-------- SOURCE DATA

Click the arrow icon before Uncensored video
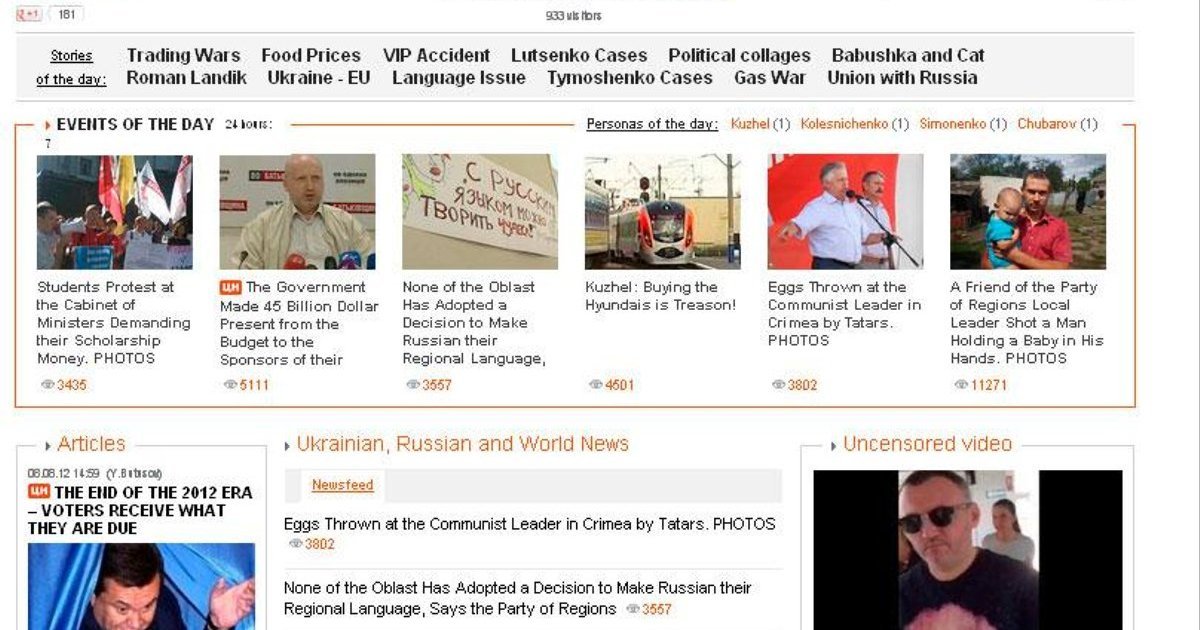 pyautogui.click(x=834, y=446)
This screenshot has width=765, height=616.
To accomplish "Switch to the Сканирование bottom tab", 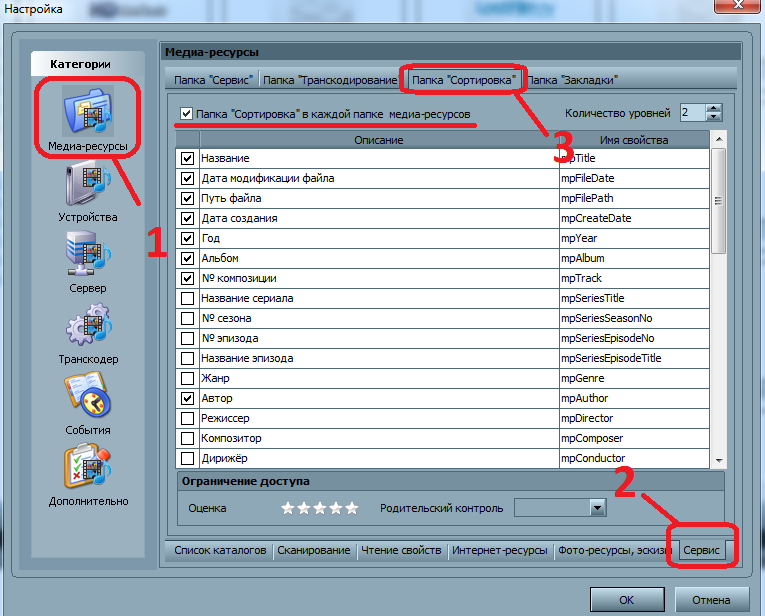I will point(314,551).
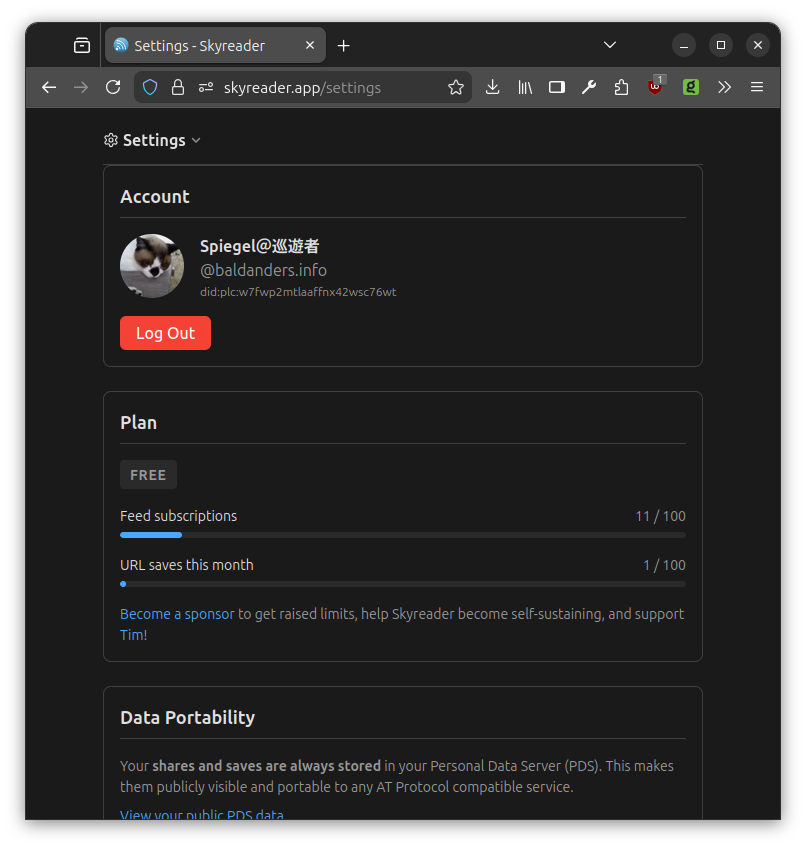The image size is (806, 848).
Task: Click the wrench tool icon in toolbar
Action: pos(589,87)
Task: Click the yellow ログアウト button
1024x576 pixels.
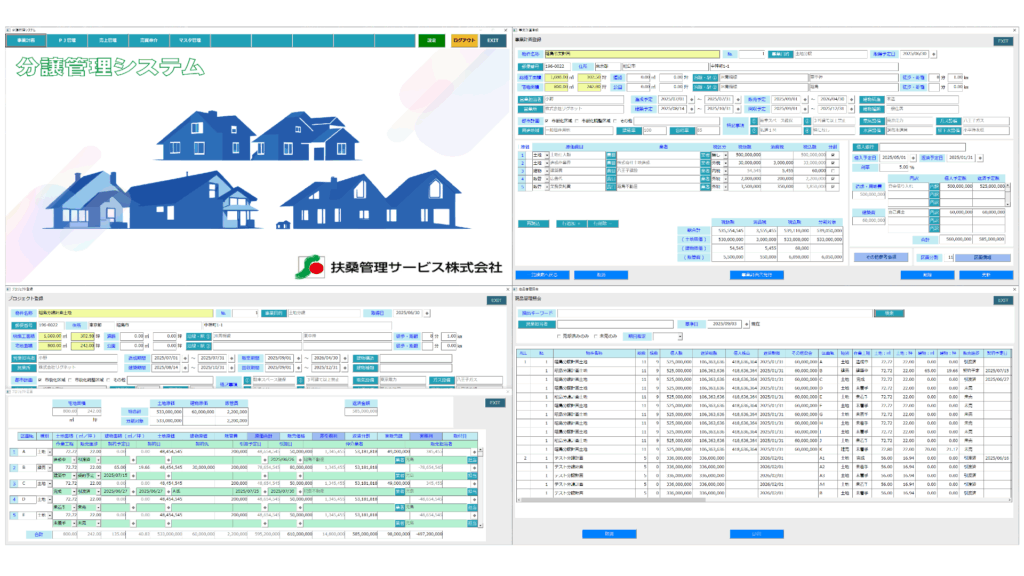Action: pos(462,41)
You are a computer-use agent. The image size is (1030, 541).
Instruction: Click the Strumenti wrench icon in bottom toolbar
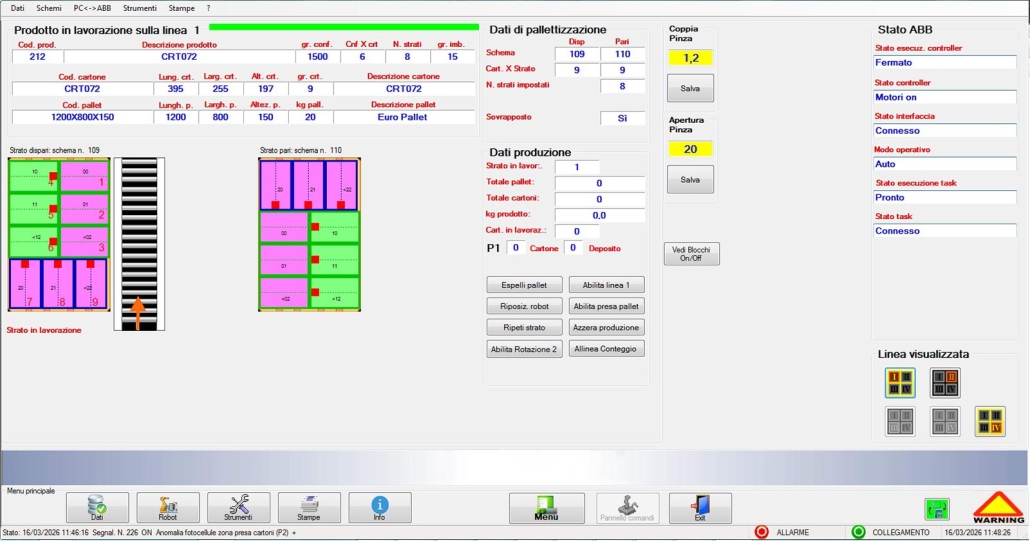tap(238, 507)
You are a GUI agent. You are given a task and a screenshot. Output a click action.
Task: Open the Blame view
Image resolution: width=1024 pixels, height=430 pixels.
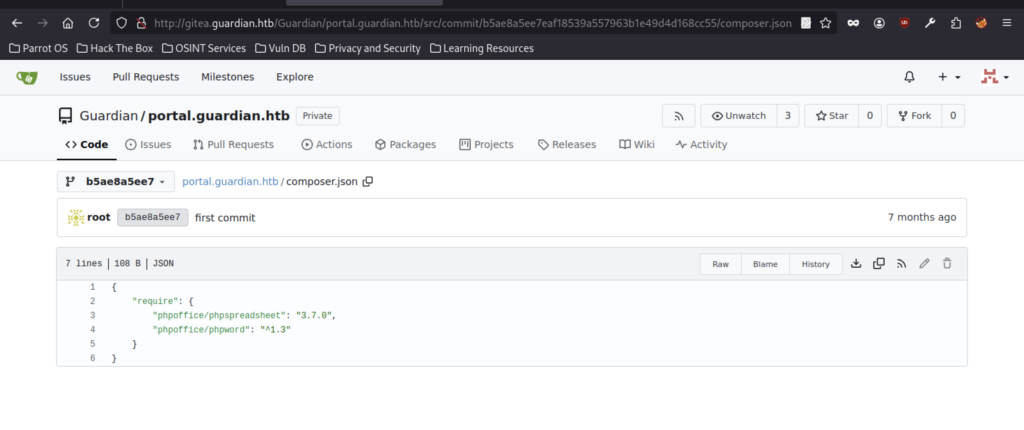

----------------

▶ TASK BRIEF
Respond with only the number of lines in the data that include the string "agent".

▶ EXERCISE RESPONSE
2